Dear Friends,

This past Friday our dear friend and our past Cantor for the High Holidays, Greg Shafritz passed away suddenly from an accident in Tel Aviv. We will honor his memory on the High Holidays.


Friday Night Shabbat Service 7:30 P.M. followed by Rosh Hashanah theme- Apples-Apple Pie, Apple Crisp

Saturday morning Shabbat Service 9 A.M.

Sunday-Hebrew School -First session 9-10 A.M. Second session 10-11 A.M.

Tuesday-Talmud Class 6:30 P.M.

Friday, September 15- Friday Night Service will be at the home of Arlene Snyder

Saturday-September 16th-First B’nai Mitzvah class-Celebration of the Anniversary of Laurie Robinson’s Bat Mitzvah-Kiddush to follow Service

Saturday, September 16-7:30 P.M. Community Selichot Service at Beth Jacob Synagogue 7:30 P.M.

Please help support our minyans.


Rabbi Ken Alter

Parshat Ki Tavo

In this week’s portion, as the Jewish people are getting ready to enter the Land of Israel, God commands them to stand on two hills, with six tribes on each hill, facing each other. The tribe of Levi then stands in the middle and recites a series of 12 blessings and curses. This must have been a very powerful experience, listening the Levites say these blessings and curses out loud, with the entire Jewish people responding “amen.”

Actually, the Torah only mentions the curses: “cursed is the one who takes a bribe; cursed is the one who perverts justice; cursed is the one who abuses his parents,” etc. The Sages explain that although the blessings are not mentioned in the text, they are the precise opposites of the curses: “blessed is the one who does not take a bribe; blessed is the one who does not pervert justice; blessed is the one who does not abuse his parents,” etc.

The wording of the blessings seems quite strange. Instead of saying, “Blessed is the one who does not abuse his parents,” why not state the blessings in the positive – i.e. “Blessed is the one who honors his parents”?

I believe the answer is as follows. All of these blessings are areas in which it is impossible for anyone else to know what a person has done. He may never have harmed his parents, but who’s to say that he was never in a situation in which he thought to do so? A bribe is a gift given in order to influence a judge in a particular way. But even if he accepted the gift, who can say if the gift made him judge in that manner? Perhaps he saw this as the proper judgment in any case.

It’s much easier to be righteous in public than it is in private. The true test of a human being’s mettle is what he does when no one is watching and no one will ever know.

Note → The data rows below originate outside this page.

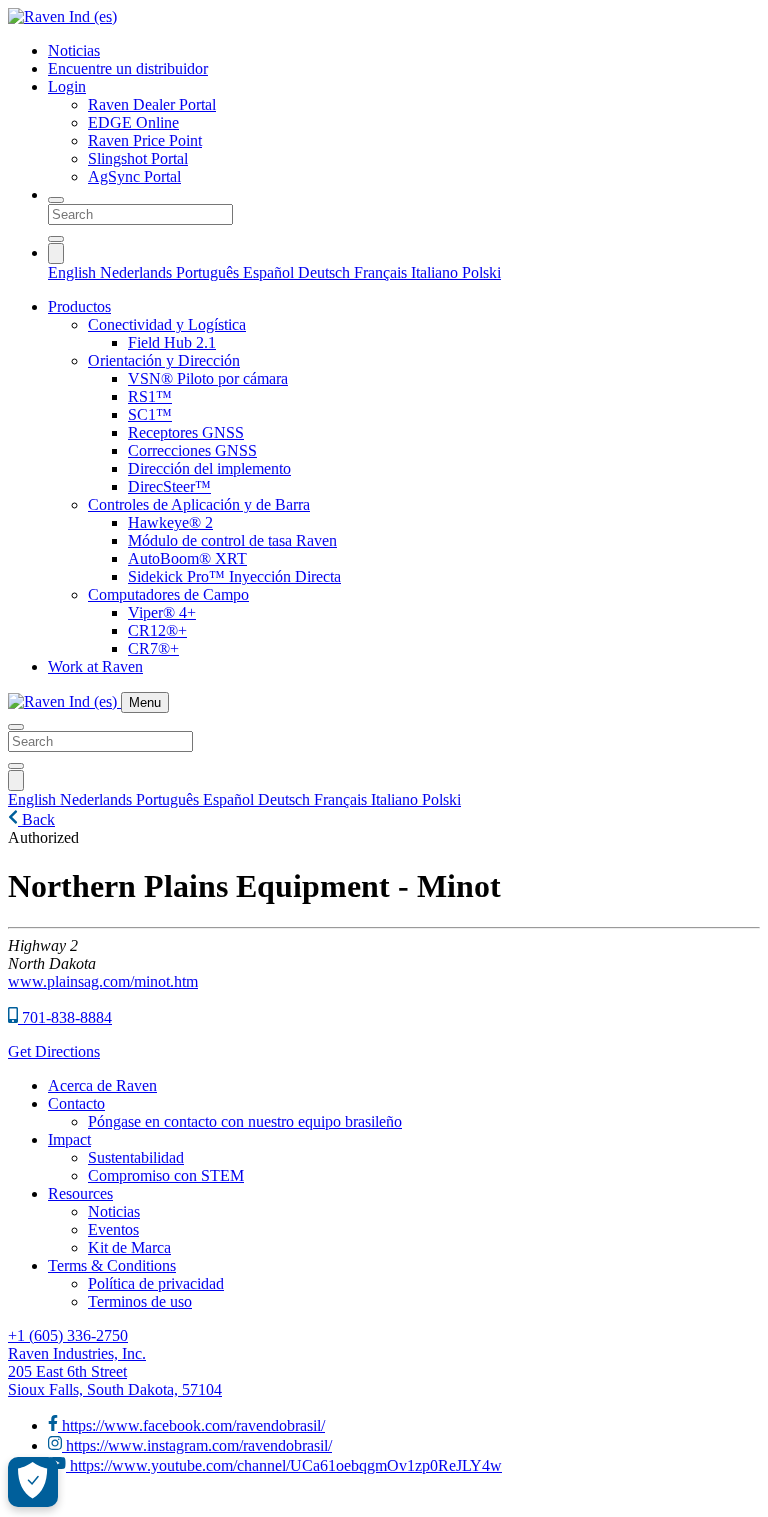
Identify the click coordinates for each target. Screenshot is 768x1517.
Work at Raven (95, 666)
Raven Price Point (145, 140)
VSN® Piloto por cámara (208, 378)
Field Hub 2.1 (172, 342)
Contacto (76, 1103)
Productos (79, 306)
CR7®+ (153, 648)
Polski (481, 272)
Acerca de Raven (102, 1085)
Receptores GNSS (186, 432)
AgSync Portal (134, 176)
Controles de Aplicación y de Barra (199, 504)
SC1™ (150, 414)
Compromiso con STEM (166, 1175)
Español (270, 272)
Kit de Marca (129, 1247)
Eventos (113, 1229)
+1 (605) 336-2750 (68, 1335)
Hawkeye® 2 (170, 522)
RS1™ (150, 396)
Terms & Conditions (112, 1265)
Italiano (436, 272)
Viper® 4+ (162, 612)
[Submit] (56, 239)
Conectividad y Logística (167, 324)
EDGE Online (133, 122)
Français (382, 272)
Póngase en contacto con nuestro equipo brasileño (245, 1121)
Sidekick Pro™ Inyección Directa (234, 576)
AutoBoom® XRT (187, 558)
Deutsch (326, 272)
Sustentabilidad (136, 1157)
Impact (69, 1139)
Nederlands (138, 272)
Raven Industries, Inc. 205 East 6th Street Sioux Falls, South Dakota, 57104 (115, 1371)
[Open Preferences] (33, 1482)
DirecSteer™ (169, 486)
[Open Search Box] (56, 200)
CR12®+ (157, 630)
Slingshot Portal (138, 158)
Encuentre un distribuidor (128, 68)
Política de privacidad (156, 1283)
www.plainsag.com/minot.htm (103, 981)
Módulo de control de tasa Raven (232, 540)
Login (67, 86)
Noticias (74, 50)
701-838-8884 (65, 1017)
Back (36, 819)
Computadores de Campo (168, 594)
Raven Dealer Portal (152, 104)
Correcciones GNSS (192, 450)
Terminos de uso (140, 1301)
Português (209, 272)
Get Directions (54, 1051)
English (74, 272)
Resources (80, 1193)
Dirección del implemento (209, 468)
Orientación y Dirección (164, 360)
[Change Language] (56, 253)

The good that we do in our lives that goes completely unrewarded in this world is the most precious good of all. The good that no one knows about and no one recognizes – this is the greatest good that we should seek. It is a good with no motive other than doing good for sake of good itself.

This is what God wished to emphasize to the Jewish people when they entered the Land of Israel. Do not chase public good and acclaim, rather seek and value the good that is done with a pure heart and pure motives. Blessed are those moments in our life when we make choices for no reason other than to do what is right, truthful, just or honest. They remain our most prized possessions for eternity.